Clara Josephine Wieck Schumann (September 13, 1819 - May 20, 1896), wife of composer Robert Schumann, trained from an early age by her father Friedrich Wieck, had a brilliant career as a pianist from the age of thirteen up to her marriage. In the various tours on which she accompanied her husband, she extended her own reputation beyond the borders of Germany, and it was thanks to her efforts that his compositions became generally known in Europe.
From the time of her husband's death she devoted herself principally to the interpretation of her husband's works, but when in 1856 she first visited England the critics received Schumann's music with a chorus of disapprobation. She returned to London in 1865 and continued her visits annually, with the exception of four seasons, until 1882; and from 1885 to 1888 she appeared each year. In 1878 she was appointed teacher of the piano at the Hoch Conservatorium at Frankfurt am Main, a post which she held until 1892, and in which she contributed greatly to the modern improvement in technique.

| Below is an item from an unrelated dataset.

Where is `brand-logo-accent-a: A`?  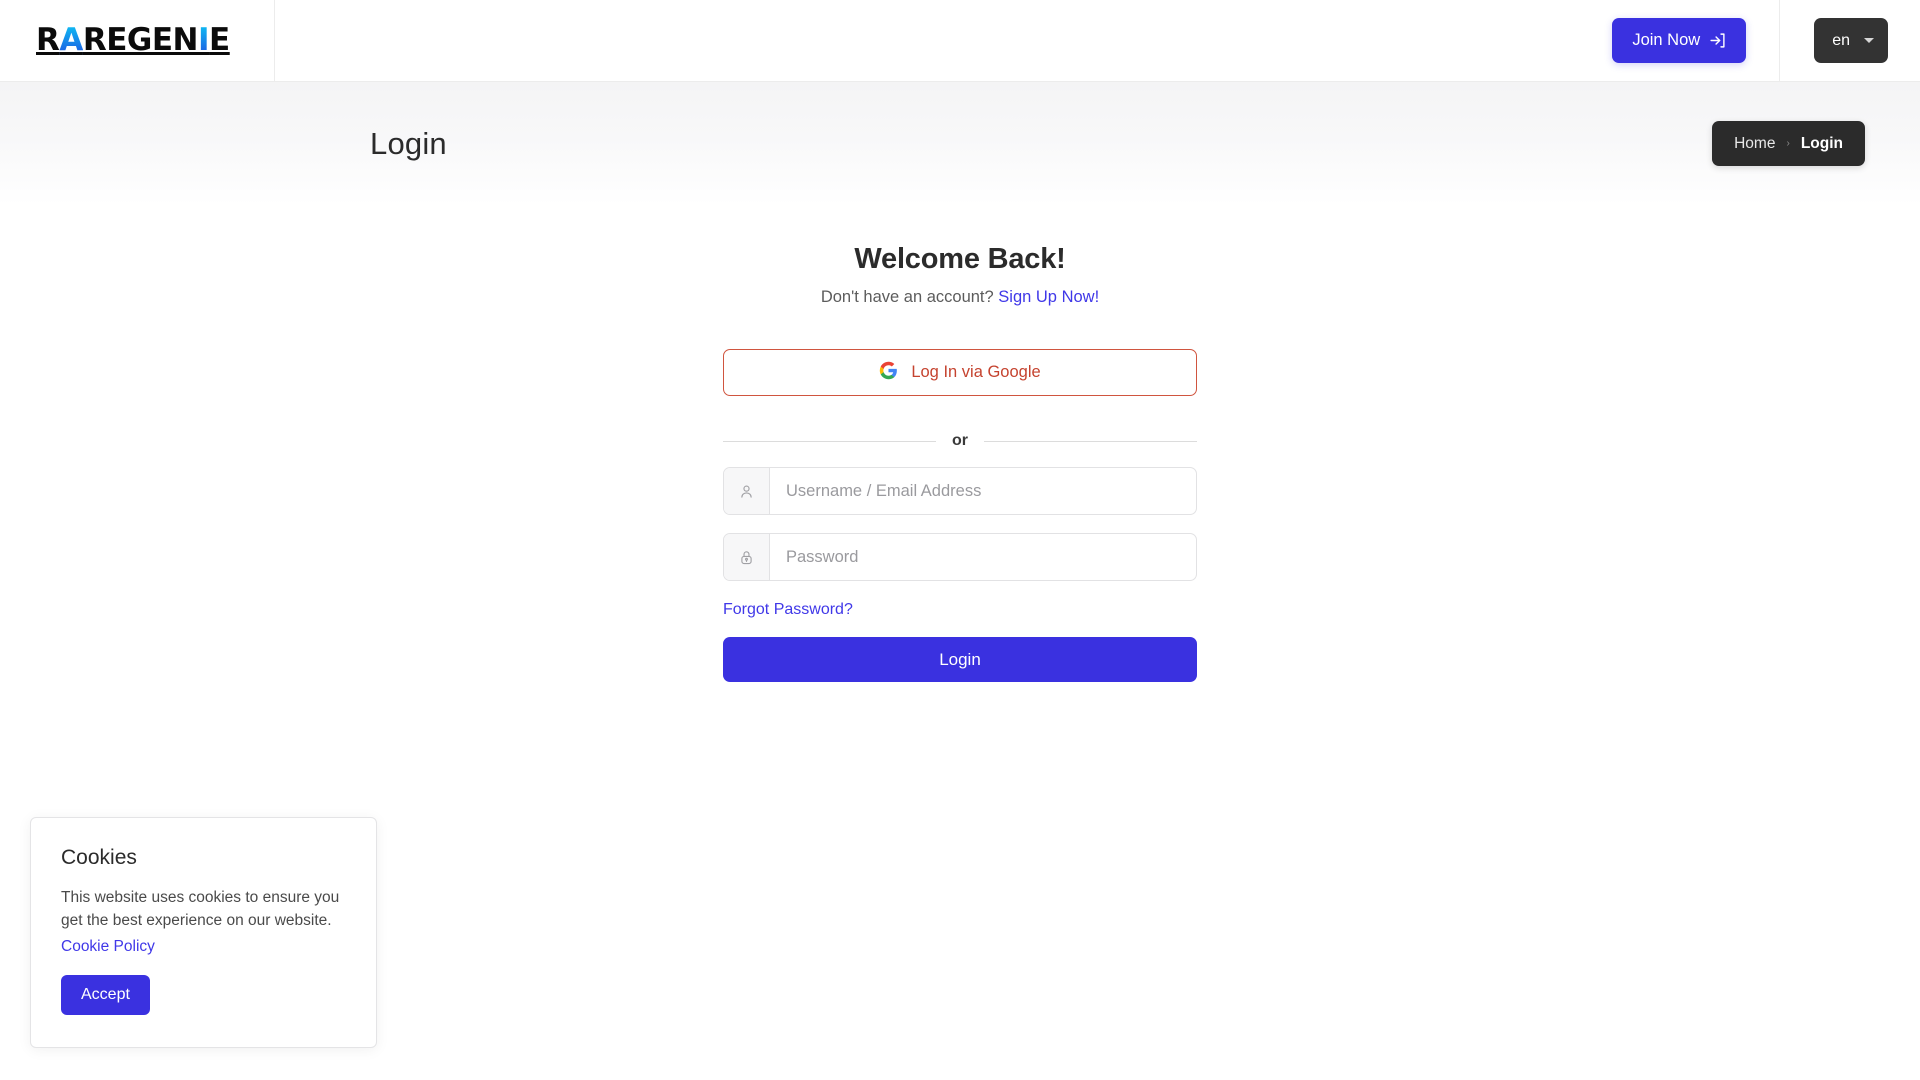 brand-logo-accent-a: A is located at coordinates (71, 40).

As an artist she will be remembered, together with Joseph Joachim, as one of the first executants who really played like composers. Besides being remembered for her eminence as a performer of nearly all kinds of pianoforte music, at a time when such technical ability was considerably rarer than in the present day, she was herself the composer of a few songs and of some charming music, mainly for the piano, and the authoritative editor of her husband's works for Breitkopf and Härtel.